Going through the data below, tally every line where the string "will" occurs, then give only the tally.

Stored data:
══════════
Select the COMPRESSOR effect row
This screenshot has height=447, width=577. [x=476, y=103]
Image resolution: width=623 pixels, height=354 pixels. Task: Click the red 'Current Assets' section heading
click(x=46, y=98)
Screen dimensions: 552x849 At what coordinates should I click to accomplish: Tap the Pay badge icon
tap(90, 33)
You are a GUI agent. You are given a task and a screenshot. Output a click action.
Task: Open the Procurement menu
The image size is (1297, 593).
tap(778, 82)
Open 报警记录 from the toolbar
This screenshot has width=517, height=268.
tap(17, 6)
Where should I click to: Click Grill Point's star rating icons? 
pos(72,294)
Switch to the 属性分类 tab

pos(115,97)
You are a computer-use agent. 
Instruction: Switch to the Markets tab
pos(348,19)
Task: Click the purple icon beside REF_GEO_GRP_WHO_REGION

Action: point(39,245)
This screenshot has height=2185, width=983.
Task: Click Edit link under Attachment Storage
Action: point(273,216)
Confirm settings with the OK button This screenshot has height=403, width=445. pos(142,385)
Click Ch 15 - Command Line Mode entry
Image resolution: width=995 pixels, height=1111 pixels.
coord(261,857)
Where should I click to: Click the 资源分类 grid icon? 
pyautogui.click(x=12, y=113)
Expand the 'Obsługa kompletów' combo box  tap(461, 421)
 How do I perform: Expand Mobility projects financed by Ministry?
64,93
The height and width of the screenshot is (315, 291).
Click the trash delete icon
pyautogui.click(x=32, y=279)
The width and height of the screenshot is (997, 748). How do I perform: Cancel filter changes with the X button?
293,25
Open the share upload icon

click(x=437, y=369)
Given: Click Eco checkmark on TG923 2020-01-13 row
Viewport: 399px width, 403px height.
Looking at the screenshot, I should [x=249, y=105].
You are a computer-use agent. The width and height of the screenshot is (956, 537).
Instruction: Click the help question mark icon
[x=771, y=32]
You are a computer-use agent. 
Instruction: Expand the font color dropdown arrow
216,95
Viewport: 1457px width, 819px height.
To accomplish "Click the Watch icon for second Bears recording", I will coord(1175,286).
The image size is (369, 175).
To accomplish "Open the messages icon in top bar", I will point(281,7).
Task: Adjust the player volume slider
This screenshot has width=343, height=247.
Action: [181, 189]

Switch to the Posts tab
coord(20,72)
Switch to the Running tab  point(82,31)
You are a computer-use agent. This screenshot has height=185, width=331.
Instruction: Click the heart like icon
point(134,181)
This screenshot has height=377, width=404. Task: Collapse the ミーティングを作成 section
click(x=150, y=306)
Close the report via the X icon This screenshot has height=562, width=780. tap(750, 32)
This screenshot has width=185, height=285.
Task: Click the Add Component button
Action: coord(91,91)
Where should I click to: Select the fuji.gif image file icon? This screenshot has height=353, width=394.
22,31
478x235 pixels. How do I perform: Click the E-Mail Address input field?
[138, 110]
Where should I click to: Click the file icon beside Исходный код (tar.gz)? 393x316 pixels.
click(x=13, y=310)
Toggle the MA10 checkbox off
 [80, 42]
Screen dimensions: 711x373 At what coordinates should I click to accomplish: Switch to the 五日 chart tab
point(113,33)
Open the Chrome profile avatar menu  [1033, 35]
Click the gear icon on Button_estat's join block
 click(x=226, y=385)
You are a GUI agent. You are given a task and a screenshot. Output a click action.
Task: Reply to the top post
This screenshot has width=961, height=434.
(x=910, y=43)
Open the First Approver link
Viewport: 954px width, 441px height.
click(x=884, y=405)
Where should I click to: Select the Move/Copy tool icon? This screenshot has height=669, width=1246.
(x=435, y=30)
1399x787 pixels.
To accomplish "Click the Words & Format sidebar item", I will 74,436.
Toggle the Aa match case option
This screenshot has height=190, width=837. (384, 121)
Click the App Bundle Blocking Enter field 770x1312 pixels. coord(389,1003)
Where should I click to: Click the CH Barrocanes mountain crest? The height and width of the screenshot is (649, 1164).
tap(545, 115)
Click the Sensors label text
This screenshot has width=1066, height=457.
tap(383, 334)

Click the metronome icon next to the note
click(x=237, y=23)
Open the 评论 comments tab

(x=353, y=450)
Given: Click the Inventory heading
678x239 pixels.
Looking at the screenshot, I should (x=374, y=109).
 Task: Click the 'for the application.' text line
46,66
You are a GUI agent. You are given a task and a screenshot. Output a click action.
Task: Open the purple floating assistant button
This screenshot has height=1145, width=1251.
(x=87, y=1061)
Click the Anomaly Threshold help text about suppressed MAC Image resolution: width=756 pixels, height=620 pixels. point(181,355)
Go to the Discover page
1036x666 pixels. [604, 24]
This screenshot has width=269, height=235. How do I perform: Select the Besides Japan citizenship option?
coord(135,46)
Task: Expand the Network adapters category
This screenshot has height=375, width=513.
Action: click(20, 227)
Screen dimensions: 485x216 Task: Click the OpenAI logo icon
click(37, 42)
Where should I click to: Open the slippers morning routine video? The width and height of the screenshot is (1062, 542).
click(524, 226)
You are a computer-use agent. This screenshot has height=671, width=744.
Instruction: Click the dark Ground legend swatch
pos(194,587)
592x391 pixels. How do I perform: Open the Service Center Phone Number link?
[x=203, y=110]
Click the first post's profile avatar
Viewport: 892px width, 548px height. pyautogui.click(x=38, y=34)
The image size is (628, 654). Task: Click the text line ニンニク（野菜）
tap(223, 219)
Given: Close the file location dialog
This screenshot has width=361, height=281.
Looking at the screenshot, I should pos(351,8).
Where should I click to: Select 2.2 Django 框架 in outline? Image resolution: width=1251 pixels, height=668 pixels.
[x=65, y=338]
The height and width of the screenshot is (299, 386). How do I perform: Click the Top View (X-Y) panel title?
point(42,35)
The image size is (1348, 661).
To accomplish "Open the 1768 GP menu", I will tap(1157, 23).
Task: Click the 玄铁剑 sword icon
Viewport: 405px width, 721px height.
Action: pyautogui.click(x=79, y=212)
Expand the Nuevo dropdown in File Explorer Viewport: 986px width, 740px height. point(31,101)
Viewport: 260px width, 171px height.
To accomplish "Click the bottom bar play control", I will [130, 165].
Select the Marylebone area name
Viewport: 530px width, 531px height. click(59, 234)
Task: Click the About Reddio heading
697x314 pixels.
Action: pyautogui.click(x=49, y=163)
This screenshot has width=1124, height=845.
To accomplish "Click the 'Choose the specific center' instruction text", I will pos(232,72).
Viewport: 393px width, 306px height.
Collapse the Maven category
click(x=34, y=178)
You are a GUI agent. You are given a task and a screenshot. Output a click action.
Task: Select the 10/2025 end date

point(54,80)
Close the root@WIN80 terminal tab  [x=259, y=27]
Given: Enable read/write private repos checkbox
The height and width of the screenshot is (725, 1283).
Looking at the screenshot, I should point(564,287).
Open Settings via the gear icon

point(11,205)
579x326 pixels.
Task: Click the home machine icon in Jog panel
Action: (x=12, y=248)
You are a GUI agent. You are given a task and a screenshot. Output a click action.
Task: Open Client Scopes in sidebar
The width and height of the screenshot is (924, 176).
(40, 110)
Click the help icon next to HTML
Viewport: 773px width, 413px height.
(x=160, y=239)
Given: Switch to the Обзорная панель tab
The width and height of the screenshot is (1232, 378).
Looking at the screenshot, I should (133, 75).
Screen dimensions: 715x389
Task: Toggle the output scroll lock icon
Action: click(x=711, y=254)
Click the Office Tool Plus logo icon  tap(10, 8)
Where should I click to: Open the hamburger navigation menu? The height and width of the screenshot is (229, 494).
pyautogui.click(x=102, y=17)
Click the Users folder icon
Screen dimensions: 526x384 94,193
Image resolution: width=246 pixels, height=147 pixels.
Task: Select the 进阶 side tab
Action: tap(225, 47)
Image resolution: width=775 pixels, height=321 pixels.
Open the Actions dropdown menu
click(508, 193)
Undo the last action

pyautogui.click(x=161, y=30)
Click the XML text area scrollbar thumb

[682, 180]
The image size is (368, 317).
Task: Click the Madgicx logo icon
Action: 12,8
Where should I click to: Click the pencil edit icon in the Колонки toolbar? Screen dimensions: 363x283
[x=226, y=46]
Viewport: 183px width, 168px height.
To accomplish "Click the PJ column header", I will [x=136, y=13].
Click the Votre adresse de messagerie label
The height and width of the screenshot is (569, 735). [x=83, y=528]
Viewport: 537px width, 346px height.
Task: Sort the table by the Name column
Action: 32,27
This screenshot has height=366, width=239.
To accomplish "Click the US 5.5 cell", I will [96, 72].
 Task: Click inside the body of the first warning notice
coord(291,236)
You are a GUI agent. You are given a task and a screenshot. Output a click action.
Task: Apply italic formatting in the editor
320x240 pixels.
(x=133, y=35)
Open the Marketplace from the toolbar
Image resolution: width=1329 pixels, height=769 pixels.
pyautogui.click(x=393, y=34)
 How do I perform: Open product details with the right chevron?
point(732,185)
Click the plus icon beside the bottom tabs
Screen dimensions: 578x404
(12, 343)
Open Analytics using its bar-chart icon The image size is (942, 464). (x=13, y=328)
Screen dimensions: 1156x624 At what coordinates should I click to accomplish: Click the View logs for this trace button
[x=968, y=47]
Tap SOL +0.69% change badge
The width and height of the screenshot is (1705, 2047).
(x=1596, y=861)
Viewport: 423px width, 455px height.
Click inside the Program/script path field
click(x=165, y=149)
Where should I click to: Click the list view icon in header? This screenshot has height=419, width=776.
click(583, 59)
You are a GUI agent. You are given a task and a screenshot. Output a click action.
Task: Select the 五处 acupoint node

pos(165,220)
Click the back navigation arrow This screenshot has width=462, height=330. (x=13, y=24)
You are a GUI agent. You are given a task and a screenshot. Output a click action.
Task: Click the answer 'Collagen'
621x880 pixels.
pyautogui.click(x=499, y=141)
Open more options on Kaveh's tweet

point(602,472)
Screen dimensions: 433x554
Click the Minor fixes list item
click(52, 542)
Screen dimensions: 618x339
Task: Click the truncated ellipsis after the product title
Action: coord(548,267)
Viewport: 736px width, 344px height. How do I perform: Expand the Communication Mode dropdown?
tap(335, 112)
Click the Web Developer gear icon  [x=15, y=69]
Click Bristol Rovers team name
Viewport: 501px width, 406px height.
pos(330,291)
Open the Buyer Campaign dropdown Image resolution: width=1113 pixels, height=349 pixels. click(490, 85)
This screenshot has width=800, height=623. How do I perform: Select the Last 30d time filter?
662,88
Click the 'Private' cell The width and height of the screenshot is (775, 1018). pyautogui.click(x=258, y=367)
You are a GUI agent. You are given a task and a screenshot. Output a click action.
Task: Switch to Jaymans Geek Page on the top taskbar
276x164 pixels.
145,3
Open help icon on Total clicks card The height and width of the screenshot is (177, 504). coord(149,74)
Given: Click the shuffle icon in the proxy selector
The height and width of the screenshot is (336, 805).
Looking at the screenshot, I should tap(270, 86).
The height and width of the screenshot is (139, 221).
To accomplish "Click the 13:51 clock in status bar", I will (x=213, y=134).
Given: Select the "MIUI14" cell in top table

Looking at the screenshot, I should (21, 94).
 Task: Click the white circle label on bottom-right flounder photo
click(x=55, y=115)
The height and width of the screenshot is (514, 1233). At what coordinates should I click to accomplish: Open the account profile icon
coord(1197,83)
══════════
Written response: 9